Breaking the cycle with smarter EV infrastructure
So, what comes first: EVs or chargers, more consolidation or more fragmentation, transparency or scale, price or experience? In every case, the answer is not one or the other – it’s all of the above. The dilemmas of EV infrastructure don’t resolve neatly. Instead, they demand operators to build flexibility into their business models and infrastructure.
That’s where an intelligent EMS like XENON comes in. Through capabilities like virtual grid expansion, ToU tariff optimization and grid compliant control, XENON turns flexibility into tangible value, helping CPOs expand smarter, reduce costs and stay fully compliant with evolving grid requirements. Instead of treating charging as an isolated process, XENON connects and coordinates every energy asset on site, from chargers and solar PV to battery storage. By unlocking energy flexibility, it enables CPOs to dynamically adapt to real-time conditions, avoiding costly grid upgrades and balancing site loads with precision.

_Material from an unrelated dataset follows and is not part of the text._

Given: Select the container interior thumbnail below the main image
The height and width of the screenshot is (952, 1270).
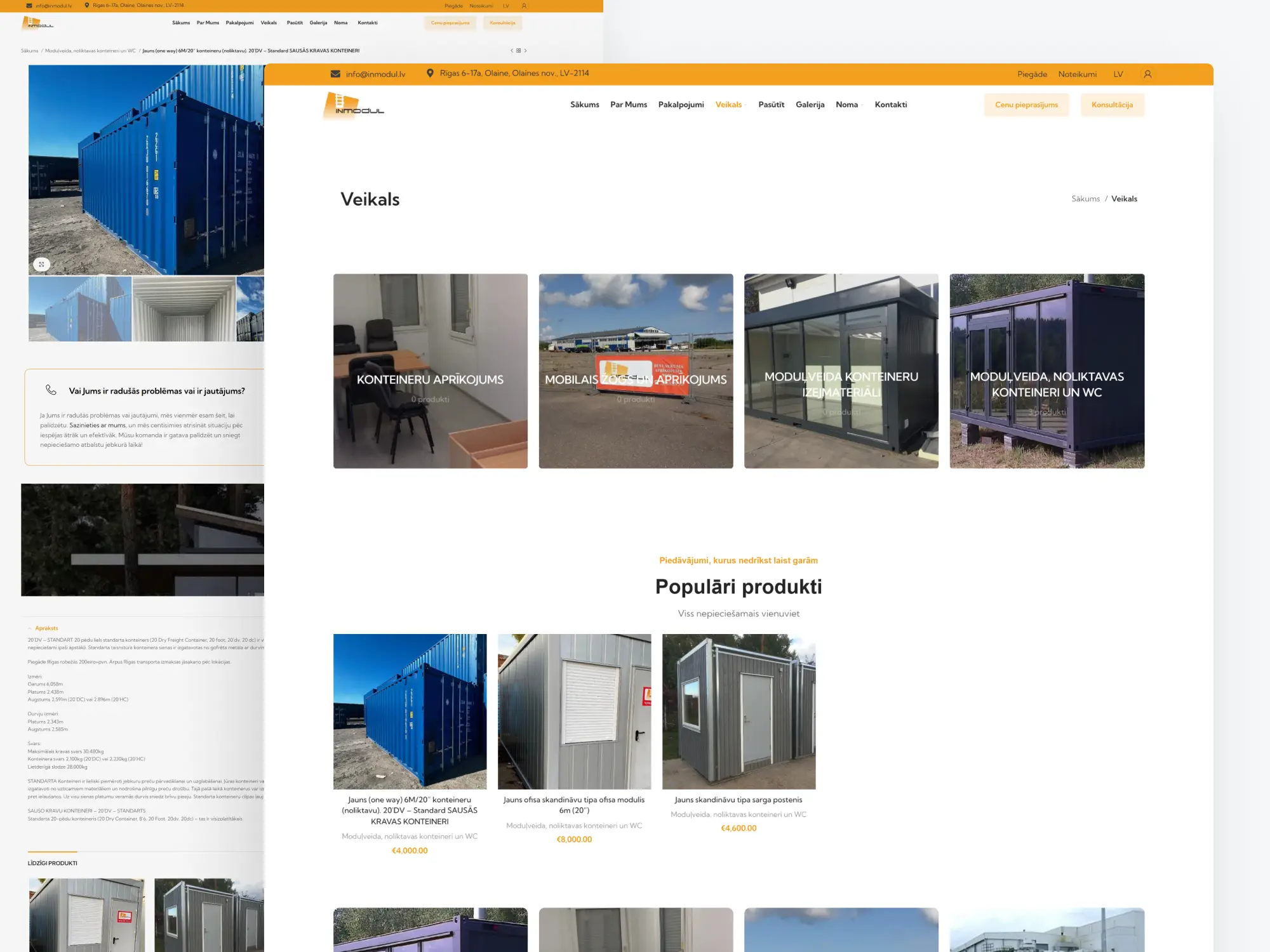Looking at the screenshot, I should click(x=182, y=309).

However, the real advantage lies in value stacking – using that same flexibility to tap into multiple revenue and savings opportunities at once. Operators can reduce peak demand charges, leverage variable tariffs, comply with new regulation and more easily integrate renewable generation and storage, all while keeping their sites running efficiently. In a market where margins are tight and competition fierce, this ability to extract value from every kilowatt-hour can make the difference between surviving and scaling.
The chicken, the egg and the road ahead

Smart EV charging technology doesn’t just manage charging infrastructure, it makes it work optimally. By combining load management, optimization and monetization under one platform, CPOs can scale efficiently, lower costs and deliver a better charging experience to their customers. In doing so, they move beyond the chicken-and-egg debate entirely, creating a self-sustaining loop where better operations lead to stronger business cases, greater profits, happier end users and a healthier EV ecosystem.